Village in Norfolk, England

Ellingham is a village and civil parish in the English county of Norfolk. The village lies about 2.3 mi north-east of Bungay and 13 mi south-east of Norwich, along the River Waveney. Ellingham village is in the north-east, on the boundary with Kirby Cane village, and the two villages are now contiguous.

==History==
Ellingham's name is of Anglo-Saxon origin and derives from the Old English for either Ella's homestead or village, or a settlement with an abundance of eels.

Archaeological evidence suggests that Ellingham was the site of several roughly five Roman kilns. One of them was operated by Regalis, who moved to the parish from Camulodunum.

In the Domesday Book, Ellingham is listed as a settlement of 31 households in the hundred of Clavering. In 1086, the village was part of the East Anglian estates of King William I.

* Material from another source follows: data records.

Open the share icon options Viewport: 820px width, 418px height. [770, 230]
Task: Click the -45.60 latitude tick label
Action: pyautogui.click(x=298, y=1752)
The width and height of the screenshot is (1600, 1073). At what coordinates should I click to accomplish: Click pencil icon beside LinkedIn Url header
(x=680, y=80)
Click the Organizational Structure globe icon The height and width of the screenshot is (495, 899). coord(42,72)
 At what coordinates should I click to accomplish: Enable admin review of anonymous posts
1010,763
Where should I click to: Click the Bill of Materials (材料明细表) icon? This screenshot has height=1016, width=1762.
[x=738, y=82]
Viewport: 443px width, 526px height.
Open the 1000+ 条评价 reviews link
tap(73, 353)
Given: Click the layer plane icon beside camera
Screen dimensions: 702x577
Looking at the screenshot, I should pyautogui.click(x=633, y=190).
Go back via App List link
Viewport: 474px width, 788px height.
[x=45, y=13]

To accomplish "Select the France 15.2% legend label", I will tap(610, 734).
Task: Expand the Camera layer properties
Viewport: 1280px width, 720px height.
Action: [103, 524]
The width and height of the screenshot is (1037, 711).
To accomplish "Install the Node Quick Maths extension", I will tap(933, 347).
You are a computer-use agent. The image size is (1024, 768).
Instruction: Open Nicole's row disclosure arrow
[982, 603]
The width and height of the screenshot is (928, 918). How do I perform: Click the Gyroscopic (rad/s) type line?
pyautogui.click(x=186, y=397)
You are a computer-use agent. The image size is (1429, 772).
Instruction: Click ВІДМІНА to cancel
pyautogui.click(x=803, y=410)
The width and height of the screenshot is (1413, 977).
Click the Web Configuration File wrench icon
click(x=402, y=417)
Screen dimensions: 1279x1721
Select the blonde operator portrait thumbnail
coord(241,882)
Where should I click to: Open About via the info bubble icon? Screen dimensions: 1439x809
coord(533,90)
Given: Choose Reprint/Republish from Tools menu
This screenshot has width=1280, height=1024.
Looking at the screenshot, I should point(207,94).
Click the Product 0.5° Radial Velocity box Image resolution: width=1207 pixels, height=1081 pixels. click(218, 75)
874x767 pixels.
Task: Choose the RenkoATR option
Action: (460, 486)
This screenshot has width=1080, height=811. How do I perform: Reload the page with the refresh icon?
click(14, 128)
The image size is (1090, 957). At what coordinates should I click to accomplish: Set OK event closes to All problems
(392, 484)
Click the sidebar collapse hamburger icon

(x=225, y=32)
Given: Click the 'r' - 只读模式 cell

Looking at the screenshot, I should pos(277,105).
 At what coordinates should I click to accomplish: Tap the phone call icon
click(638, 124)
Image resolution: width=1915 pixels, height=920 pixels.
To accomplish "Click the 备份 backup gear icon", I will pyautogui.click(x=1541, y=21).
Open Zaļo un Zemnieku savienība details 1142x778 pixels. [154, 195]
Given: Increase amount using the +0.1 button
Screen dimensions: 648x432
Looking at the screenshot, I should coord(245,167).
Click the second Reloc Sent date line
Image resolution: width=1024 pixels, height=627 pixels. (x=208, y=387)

Ellingham Mill was in operation from the 12th century to 1964, grinding crops into either flour or animal feed. The 18th-century building and attached Mill House still stand. The mill was owned and operated by Hovis from 1947 to 1949.

Ellingham railway station opened in 1863 as a stop on the Waveney Valley Line between Tivetshall and Beccles, which ran to the south of the village; the line closed in 1965.

Modern maps show Kirby Row as an area in the south of Ellingham village, around Mill Lane. As recently as 1957, Kirby Row was the name of the settlement now known as Kirby Cane.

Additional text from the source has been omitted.